● **Task to complete**: Swap "stakeholders" for "participants" and give the records again. Start at the line that has "Given: Expand Identify", stop after the line that has "Looking at the", and leave all else unchanged.

● **Information shown**:
▽

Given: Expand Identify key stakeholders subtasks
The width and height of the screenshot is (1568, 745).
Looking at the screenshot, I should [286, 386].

△
▽

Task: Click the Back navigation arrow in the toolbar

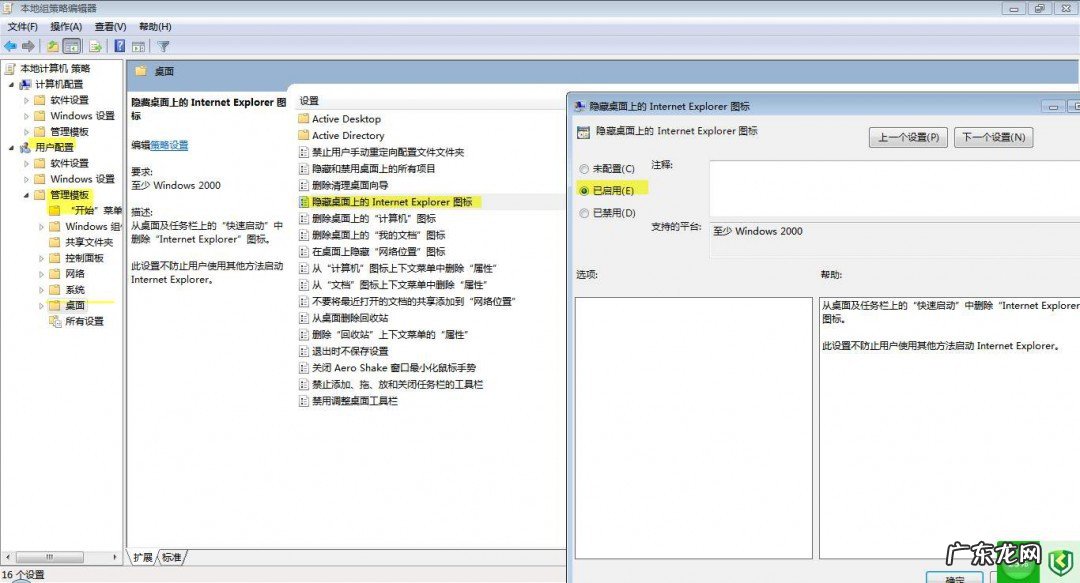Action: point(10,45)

△

● **Reply**:
Given: Expand Identify key participants subtasks
The width and height of the screenshot is (1568, 745).
Looking at the screenshot, I should [286, 386].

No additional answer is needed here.